The GBP/USD pair initiated the new trading week with another decline, marking its third consecutive session of losses and pushing it below the critical 1.3400 level to a new ten-week low. This sustained depreciation of the British Pound is largely attributable to a broad-based rebound in the U.S. Dollar, which, after months of weakness, has found renewed strength. The Pounds slide has seen it break below a significant uptrend line, signaling a notable shift in its technical landscape.
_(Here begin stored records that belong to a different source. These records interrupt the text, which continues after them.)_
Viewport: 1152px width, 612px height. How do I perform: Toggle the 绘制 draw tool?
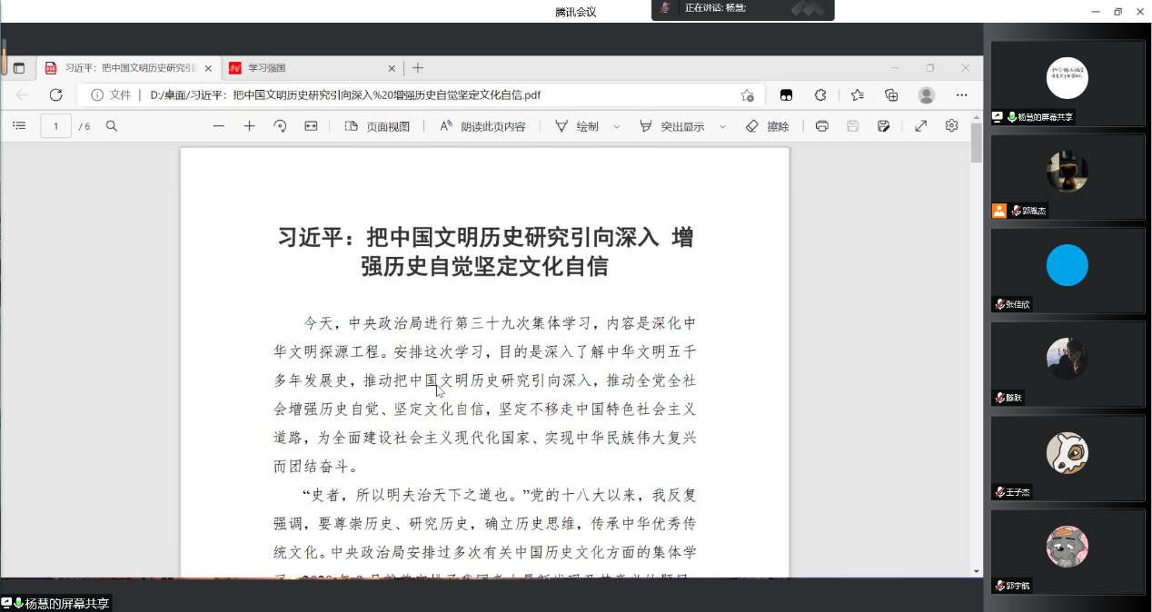coord(577,126)
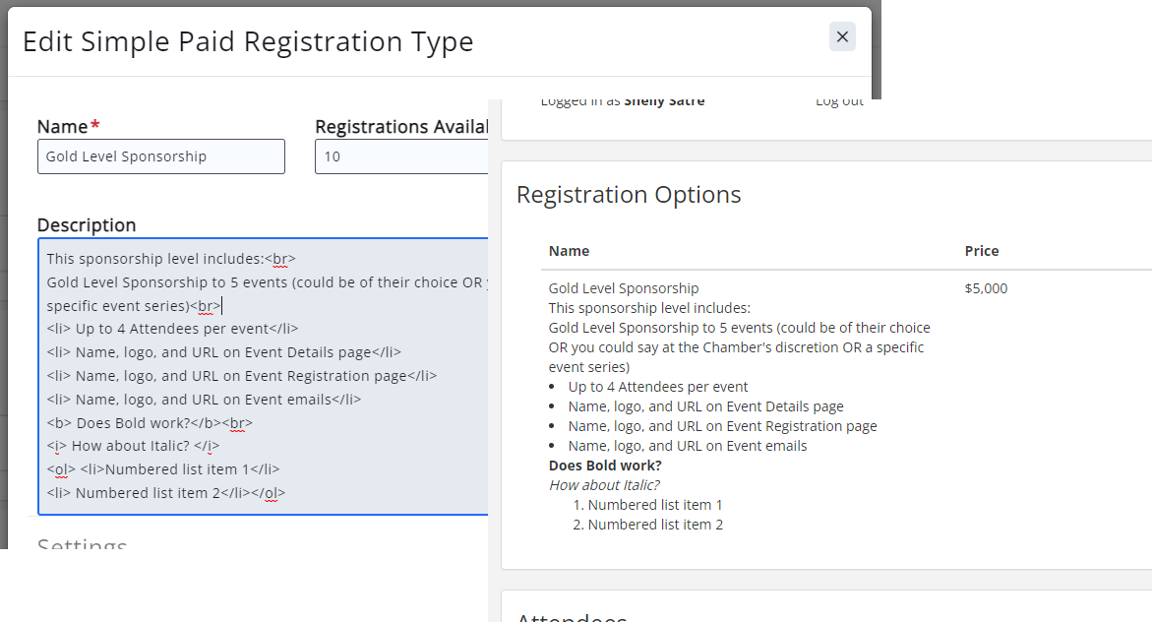Click the Price column header
The image size is (1152, 622).
tap(981, 251)
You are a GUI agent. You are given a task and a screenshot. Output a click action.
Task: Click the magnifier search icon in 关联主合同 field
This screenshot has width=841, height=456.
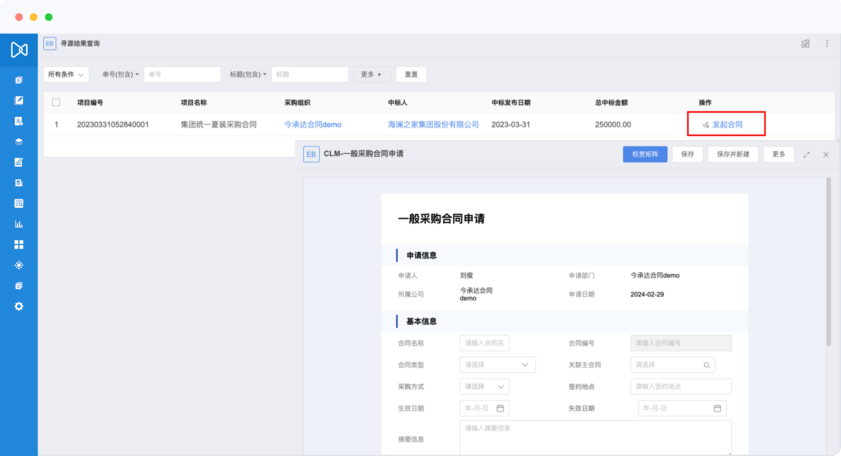[x=707, y=365]
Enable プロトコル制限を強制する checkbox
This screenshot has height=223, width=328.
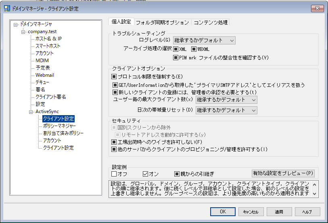pos(114,76)
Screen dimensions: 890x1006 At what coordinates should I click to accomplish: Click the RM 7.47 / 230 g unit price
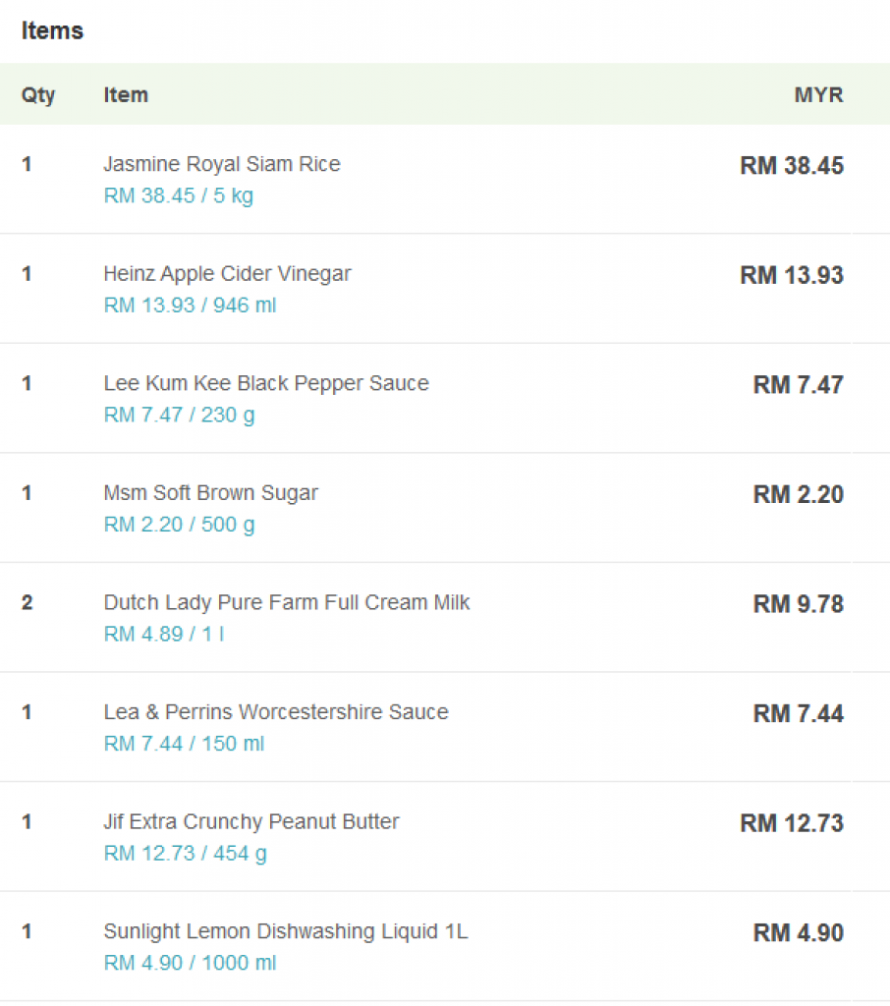click(179, 416)
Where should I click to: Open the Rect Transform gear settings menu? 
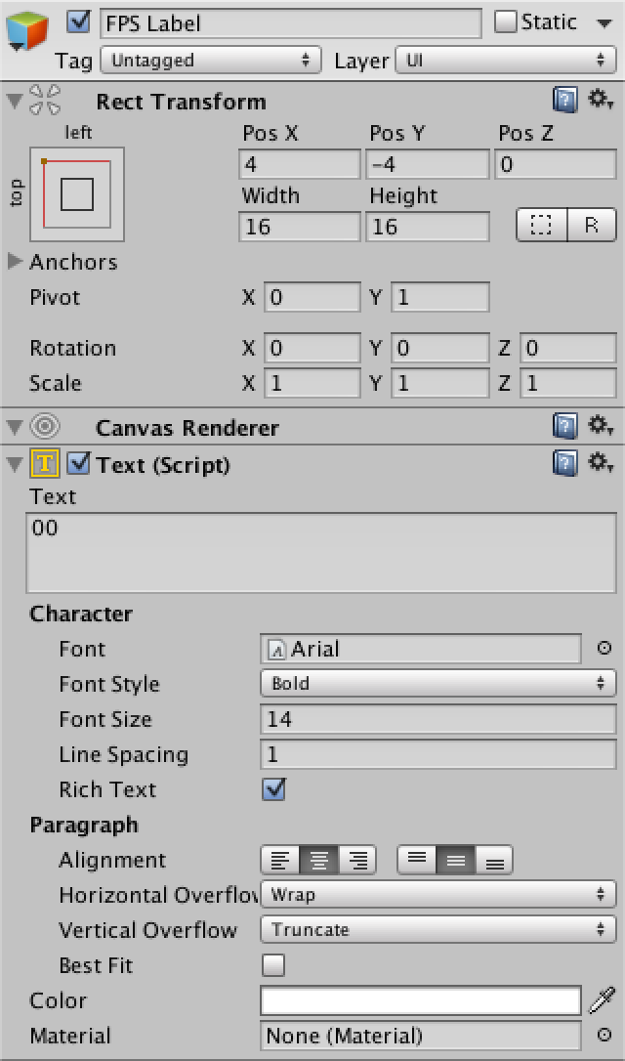tap(600, 100)
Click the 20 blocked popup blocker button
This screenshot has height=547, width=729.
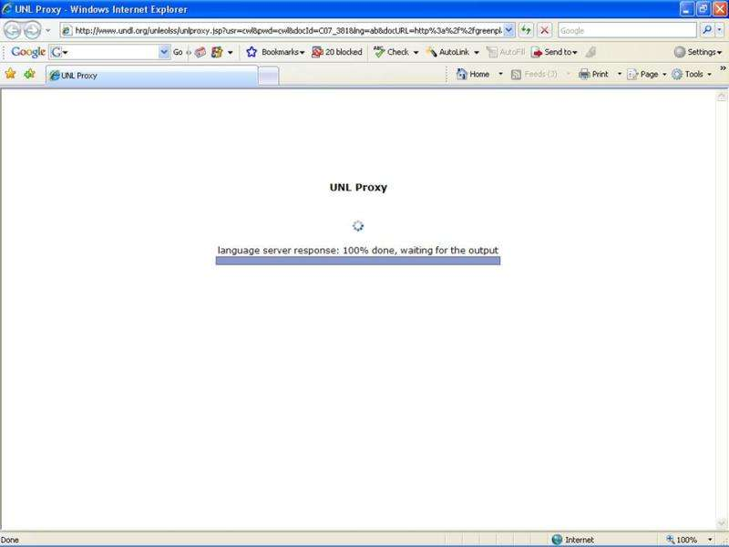coord(336,52)
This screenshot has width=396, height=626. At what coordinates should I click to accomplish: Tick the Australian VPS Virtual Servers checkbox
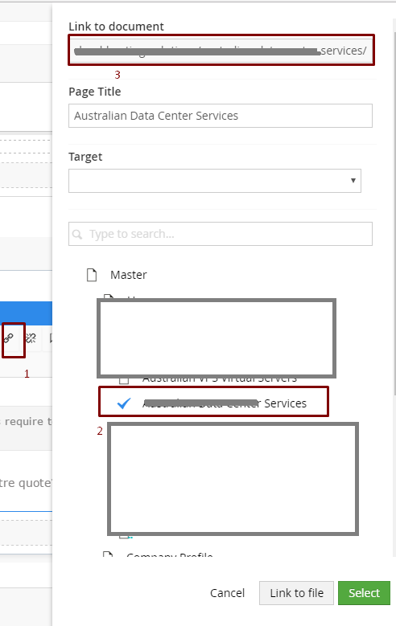124,380
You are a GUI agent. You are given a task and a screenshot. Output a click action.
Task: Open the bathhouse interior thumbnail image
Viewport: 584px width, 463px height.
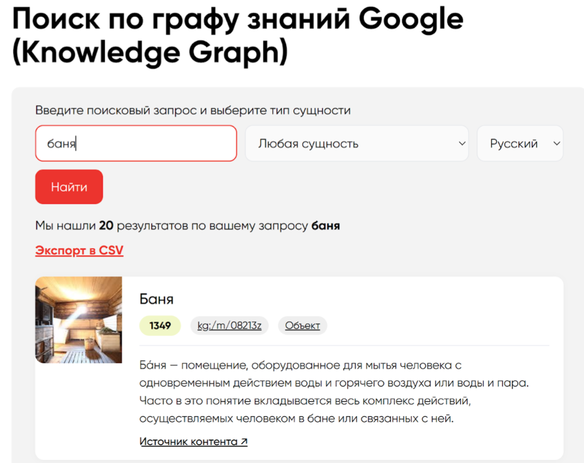(79, 320)
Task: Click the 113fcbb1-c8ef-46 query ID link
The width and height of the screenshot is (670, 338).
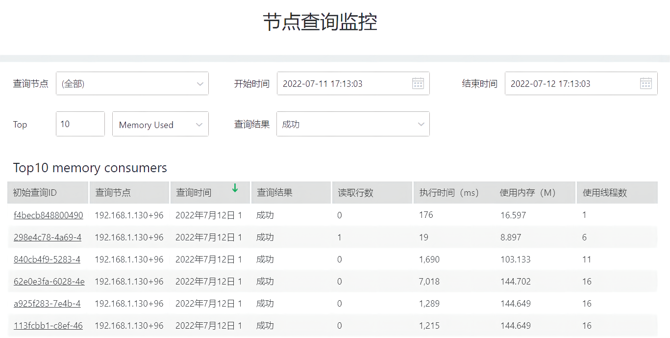Action: pos(48,325)
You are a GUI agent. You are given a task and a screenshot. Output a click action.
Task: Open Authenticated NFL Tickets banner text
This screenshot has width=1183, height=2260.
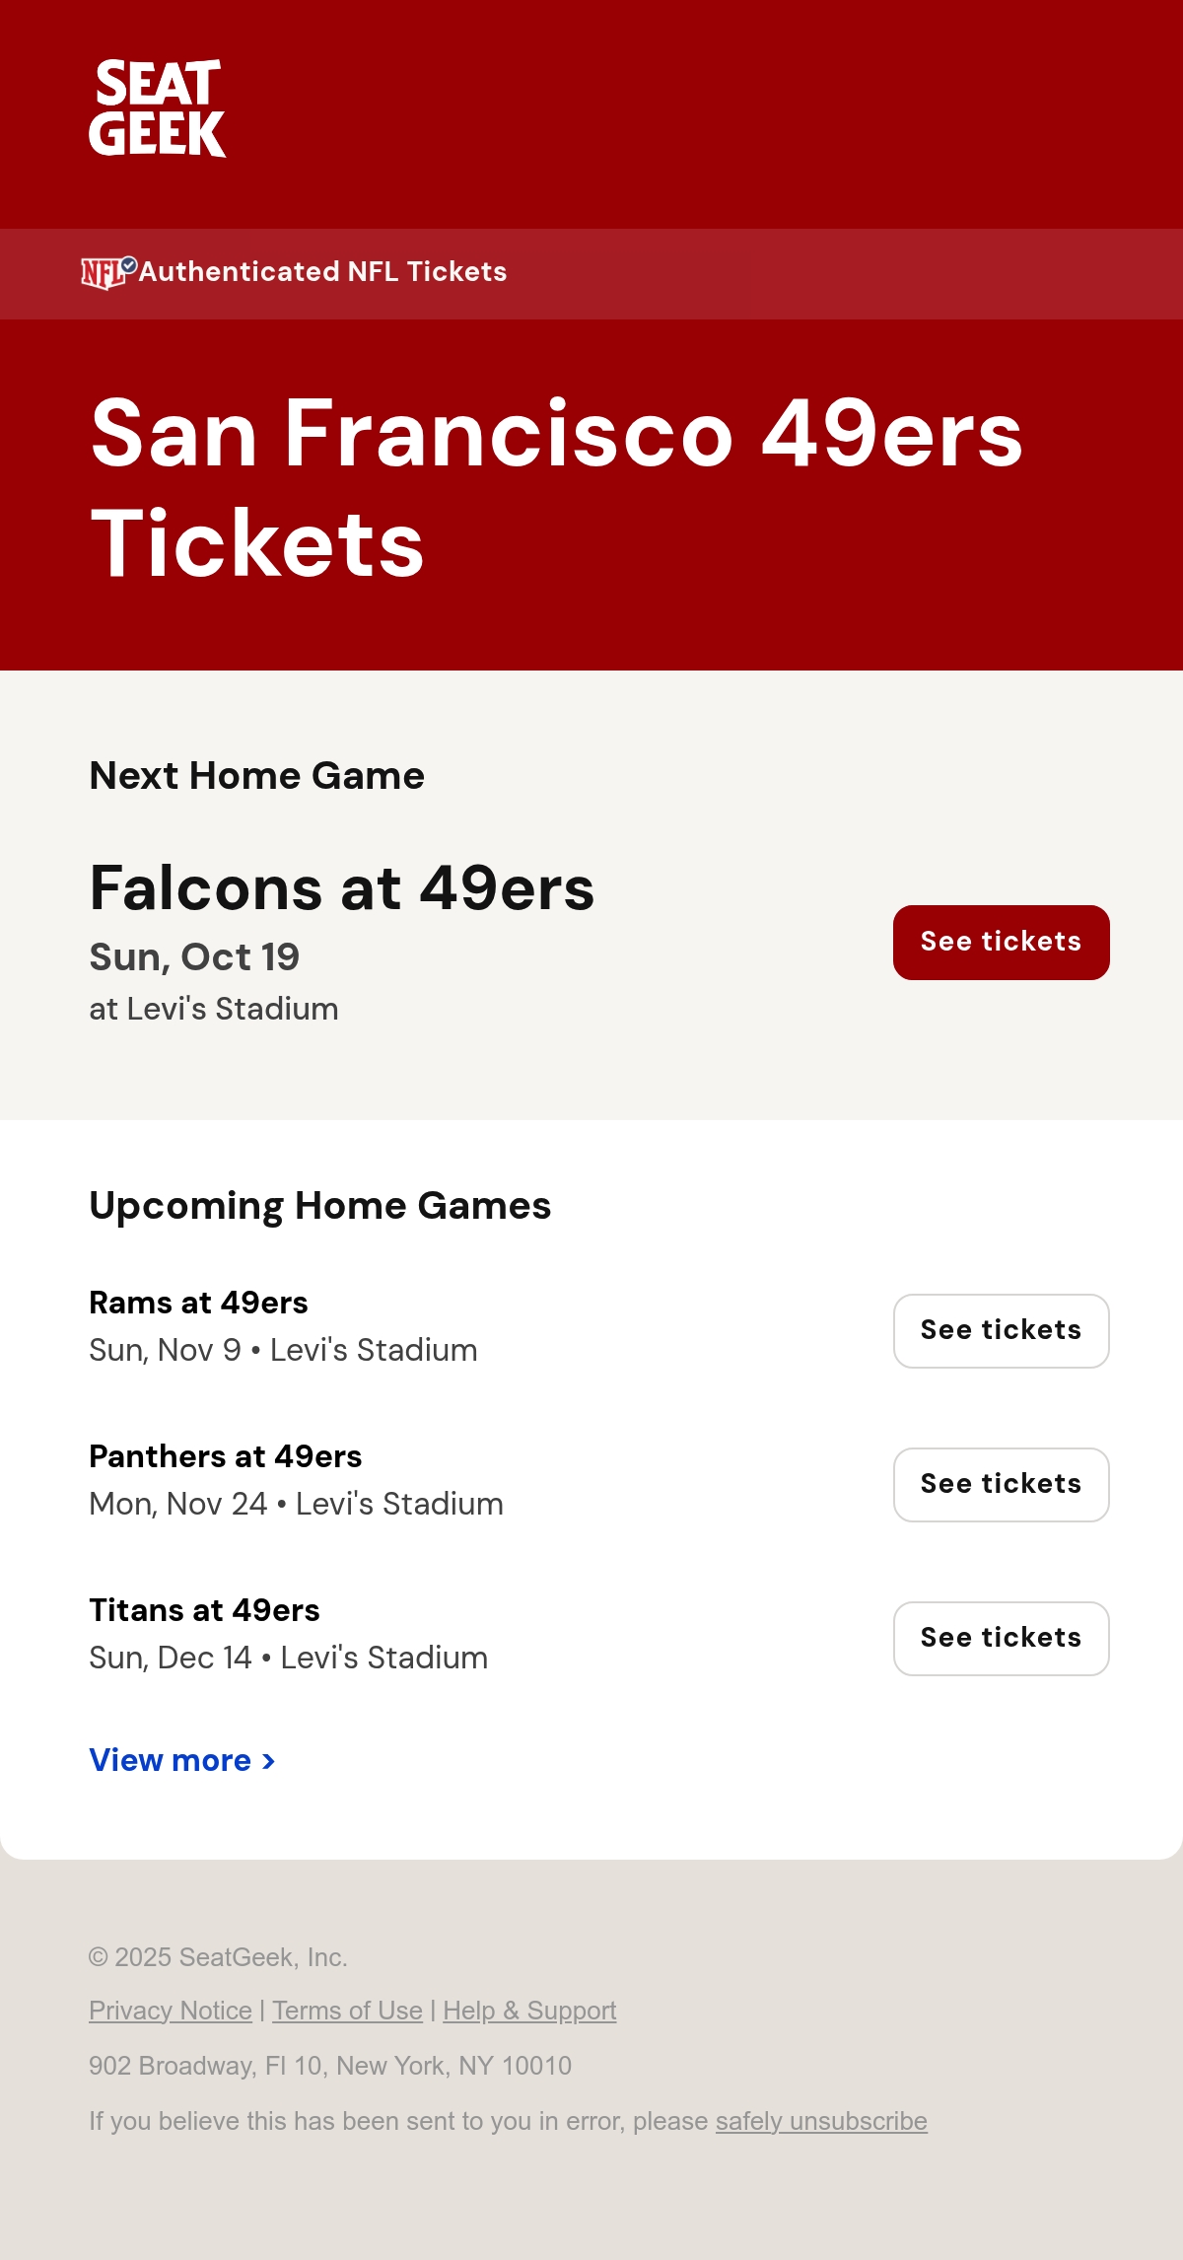(x=322, y=272)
While major economic data releases from the UK remained scarce at the start of the week, the focus for GBP traders is firmly across the Atlantic, where a slew of high-impact US data and events are set to unfold. Early Wednesday morning, the market will digest the highly anticipated US Q2 GDP data. Analysts are forecasting a robust rebound in GDP growth to an annualized rate of 2.4%, a significant turnaround from the -0.5% contraction observed in the first quarter. Concurrently, the GDP price index is expected to show a moderation, declining to 2.4% from the previous 3.8%. Following the GDP release, attention will immediately shift to the latest interest rate decision from the Federal Reserve. The Fed finds itself under intense and public pressure from the Trump administration to cut interest rates as swiftly as possible, with President Trump even advocating for an aggressive 3 percentage point reduction in the federal funds rate. Despite these protests from the White House, the consensus among economists and market participants is that the Fed will likely maintain interest rates unchanged this week. However, expectations for a 25-basis-point rate cut in September remain robust, with the CME FedWatch tool indicating nearly a 62% probability of such a move.

GBP/USD

Further insights into the US economic picture will arrive on Thursday with the release of Junes core Personal Consumption Expenditures (PCE) inflation data. Headline inflation has been particularly volatile in the second quarter, largely influenced by the Trump administrations erratic trade and tariff policies. Core PCE inflation, the Feds preferred measure, is anticipated to show a modest increase of 0.3% month-over-month in June, up from 0.2% previously. The weeks economic highlights will culminate on Friday with the release of the latest US nonfarm payrolls (NFP) data. The median forecast suggests a slight deceleration in job creation for July, with investors expecting around 110,000 net new jobs, down from 147,000 in June. From a technical standpoint, the GBP/USD pairs recent weakening is indicative of accelerating bearish momentum. The pairs failure to breach the key 1.3800 level and its inability to hold onto critical technical levels in early July have paved the way for this retreat below 1.3500. Having broken a strong uptrend line, the pair is now gravitating towards the significant 200-day exponential moving average (EMA), currently positioned around 1.3130. A decisive break below this long-term moving average would signal a profound shift in the pairs underlying trend, potentially opening the door for further substantial declines.